=== Begin Enclosure ===
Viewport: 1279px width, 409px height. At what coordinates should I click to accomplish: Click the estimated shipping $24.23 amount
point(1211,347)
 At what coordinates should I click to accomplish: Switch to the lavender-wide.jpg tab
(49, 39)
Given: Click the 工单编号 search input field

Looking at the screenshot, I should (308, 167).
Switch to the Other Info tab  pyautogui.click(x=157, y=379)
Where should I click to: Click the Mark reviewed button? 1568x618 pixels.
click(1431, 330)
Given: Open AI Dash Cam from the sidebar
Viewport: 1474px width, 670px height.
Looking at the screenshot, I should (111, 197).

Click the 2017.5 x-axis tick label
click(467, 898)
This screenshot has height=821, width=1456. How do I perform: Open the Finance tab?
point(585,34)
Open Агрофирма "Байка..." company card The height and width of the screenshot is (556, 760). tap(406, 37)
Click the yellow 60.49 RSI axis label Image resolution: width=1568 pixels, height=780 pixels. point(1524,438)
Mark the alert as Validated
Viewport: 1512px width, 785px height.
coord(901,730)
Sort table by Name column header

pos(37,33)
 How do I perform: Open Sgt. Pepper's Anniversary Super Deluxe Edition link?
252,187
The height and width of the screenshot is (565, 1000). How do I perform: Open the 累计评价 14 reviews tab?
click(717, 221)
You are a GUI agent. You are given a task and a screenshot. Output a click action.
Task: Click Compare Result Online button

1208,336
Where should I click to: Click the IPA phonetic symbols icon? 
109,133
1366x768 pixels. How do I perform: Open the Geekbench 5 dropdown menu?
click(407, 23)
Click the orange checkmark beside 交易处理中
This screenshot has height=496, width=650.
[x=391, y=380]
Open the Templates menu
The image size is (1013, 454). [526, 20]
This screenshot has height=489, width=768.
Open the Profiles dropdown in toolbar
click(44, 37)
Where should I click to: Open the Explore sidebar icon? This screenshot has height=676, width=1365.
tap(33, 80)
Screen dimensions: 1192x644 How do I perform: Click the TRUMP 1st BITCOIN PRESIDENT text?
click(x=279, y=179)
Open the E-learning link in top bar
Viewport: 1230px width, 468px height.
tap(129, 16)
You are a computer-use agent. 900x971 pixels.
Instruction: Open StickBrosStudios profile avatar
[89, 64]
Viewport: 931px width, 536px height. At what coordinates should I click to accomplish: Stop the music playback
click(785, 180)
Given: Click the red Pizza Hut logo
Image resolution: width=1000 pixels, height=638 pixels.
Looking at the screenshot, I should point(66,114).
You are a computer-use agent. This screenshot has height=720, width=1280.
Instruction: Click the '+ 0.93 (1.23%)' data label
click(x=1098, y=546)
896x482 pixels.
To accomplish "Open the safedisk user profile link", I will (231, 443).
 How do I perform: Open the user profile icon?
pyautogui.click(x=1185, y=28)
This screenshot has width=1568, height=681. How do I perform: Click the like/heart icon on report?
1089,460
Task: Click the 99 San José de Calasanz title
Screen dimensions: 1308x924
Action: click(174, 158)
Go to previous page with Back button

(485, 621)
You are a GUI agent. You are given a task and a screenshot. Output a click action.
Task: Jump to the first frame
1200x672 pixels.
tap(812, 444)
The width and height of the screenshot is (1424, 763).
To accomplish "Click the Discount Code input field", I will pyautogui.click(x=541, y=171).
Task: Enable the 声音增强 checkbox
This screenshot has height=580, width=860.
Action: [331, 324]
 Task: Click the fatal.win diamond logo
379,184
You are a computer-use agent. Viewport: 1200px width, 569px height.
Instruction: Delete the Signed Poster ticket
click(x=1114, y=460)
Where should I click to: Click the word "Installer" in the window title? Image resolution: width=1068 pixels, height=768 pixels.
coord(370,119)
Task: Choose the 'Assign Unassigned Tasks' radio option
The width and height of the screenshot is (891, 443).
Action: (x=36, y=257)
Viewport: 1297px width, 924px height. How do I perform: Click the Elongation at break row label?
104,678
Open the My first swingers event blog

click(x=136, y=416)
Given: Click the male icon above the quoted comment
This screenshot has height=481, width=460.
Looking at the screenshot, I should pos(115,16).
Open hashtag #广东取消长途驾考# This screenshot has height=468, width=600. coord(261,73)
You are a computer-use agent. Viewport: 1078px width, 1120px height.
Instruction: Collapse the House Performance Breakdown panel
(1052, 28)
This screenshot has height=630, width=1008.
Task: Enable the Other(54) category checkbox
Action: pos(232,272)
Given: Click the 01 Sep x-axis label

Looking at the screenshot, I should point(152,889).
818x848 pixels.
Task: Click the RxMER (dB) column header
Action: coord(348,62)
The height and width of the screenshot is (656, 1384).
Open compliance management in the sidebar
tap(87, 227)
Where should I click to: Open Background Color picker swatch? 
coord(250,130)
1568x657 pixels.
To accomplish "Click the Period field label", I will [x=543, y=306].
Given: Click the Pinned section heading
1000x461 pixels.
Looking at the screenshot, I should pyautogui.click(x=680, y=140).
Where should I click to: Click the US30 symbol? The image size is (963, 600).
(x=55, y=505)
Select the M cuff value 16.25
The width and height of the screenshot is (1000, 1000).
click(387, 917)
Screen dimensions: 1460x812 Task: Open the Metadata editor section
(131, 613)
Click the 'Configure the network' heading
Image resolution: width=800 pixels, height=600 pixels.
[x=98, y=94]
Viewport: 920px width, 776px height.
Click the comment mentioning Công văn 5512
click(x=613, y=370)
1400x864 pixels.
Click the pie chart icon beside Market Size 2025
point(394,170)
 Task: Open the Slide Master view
=== End Enclosure ===
## What the exercise asks
Your task is to restate, word for word, the lines from the beginning of the records to the line with "You are a computer-use agent. 900x971 pixels.", inclusive.

## Task result
Viewport: 1279px width, 409px height. At what coordinates should I click to accomplish: Click the estimated shipping $24.23 amount
point(1211,347)
 At what coordinates should I click to accomplish: Switch to the lavender-wide.jpg tab
(49, 39)
Given: Click the 工单编号 search input field

Looking at the screenshot, I should (308, 167).
Switch to the Other Info tab  pyautogui.click(x=157, y=379)
Where should I click to: Click the Mark reviewed button? 1568x618 pixels.
click(1431, 330)
Given: Open AI Dash Cam from the sidebar
Viewport: 1474px width, 670px height.
Looking at the screenshot, I should (111, 197).

Click the 2017.5 x-axis tick label
click(467, 898)
This screenshot has height=821, width=1456. How do I perform: Open the Finance tab?
point(585,34)
Open Агрофирма "Байка..." company card The height and width of the screenshot is (556, 760). tap(406, 37)
Click the yellow 60.49 RSI axis label Image resolution: width=1568 pixels, height=780 pixels. point(1524,438)
Mark the alert as Validated
Viewport: 1512px width, 785px height.
coord(901,730)
Sort table by Name column header

pos(37,33)
 How do I perform: Open Sgt. Pepper's Anniversary Super Deluxe Edition link?
252,187
The height and width of the screenshot is (565, 1000). How do I perform: Open the 累计评价 14 reviews tab?
click(717, 221)
You are a GUI agent. You are given a task and a screenshot. Output a click action.
Task: Click Compare Result Online button

1208,336
Where should I click to: Click the IPA phonetic symbols icon? 
109,133
1366x768 pixels. How do I perform: Open the Geekbench 5 dropdown menu?
click(407, 23)
Click the orange checkmark beside 交易处理中
This screenshot has height=496, width=650.
[x=391, y=380]
Open the Templates menu
The image size is (1013, 454). [526, 20]
This screenshot has height=489, width=768.
Open the Profiles dropdown in toolbar
click(44, 37)
Where should I click to: Open the Explore sidebar icon? This screenshot has height=676, width=1365.
tap(33, 80)
Screen dimensions: 1192x644 How do I perform: Click the TRUMP 1st BITCOIN PRESIDENT text?
click(x=279, y=179)
Open the E-learning link in top bar
Viewport: 1230px width, 468px height.
tap(129, 16)
You are a computer-use agent. 900x971 pixels.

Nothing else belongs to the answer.